* _ASSIGNMENT_: Your answer should hold every line of the records below that contains the string "Standing".

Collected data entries
++++++++++

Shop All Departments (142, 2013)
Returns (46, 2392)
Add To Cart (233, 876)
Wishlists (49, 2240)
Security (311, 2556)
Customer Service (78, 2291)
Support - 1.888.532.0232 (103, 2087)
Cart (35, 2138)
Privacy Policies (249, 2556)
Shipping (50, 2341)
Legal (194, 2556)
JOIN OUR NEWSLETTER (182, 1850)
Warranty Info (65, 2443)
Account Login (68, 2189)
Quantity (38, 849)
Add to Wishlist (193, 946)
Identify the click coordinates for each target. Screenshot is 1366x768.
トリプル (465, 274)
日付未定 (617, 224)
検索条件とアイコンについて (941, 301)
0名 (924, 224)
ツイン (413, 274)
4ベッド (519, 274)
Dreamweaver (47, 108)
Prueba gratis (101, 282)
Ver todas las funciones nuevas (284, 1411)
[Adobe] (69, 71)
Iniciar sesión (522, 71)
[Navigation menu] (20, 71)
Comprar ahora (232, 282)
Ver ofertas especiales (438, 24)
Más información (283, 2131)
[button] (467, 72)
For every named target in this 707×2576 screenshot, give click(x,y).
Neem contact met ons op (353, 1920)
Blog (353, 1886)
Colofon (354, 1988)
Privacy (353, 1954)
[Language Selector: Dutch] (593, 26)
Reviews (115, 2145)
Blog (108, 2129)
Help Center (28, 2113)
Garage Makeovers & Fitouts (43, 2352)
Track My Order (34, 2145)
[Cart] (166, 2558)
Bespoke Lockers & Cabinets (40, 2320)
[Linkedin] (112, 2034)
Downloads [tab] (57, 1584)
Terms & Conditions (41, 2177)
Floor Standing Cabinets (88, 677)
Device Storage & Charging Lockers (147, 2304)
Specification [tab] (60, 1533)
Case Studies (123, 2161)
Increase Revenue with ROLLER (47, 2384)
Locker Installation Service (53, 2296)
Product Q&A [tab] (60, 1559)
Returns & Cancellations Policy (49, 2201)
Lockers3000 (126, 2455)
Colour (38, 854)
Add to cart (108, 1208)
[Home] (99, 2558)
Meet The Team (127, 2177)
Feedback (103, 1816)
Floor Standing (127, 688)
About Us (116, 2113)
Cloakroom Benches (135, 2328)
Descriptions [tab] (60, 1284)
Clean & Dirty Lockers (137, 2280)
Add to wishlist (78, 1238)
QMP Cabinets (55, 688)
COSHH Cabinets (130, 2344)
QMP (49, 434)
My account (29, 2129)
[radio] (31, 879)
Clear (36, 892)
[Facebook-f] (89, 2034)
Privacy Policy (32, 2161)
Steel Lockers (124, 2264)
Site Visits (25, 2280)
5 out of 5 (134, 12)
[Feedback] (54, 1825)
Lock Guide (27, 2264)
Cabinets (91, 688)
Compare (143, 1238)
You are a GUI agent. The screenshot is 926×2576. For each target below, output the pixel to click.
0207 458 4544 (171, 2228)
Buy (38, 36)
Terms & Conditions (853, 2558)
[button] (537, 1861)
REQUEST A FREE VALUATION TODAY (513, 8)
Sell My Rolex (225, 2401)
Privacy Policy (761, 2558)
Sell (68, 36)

++++++++++

* _COMPLETED EXERCISE_:
Floor Standing Cabinets (88, 677)
Floor Standing (127, 688)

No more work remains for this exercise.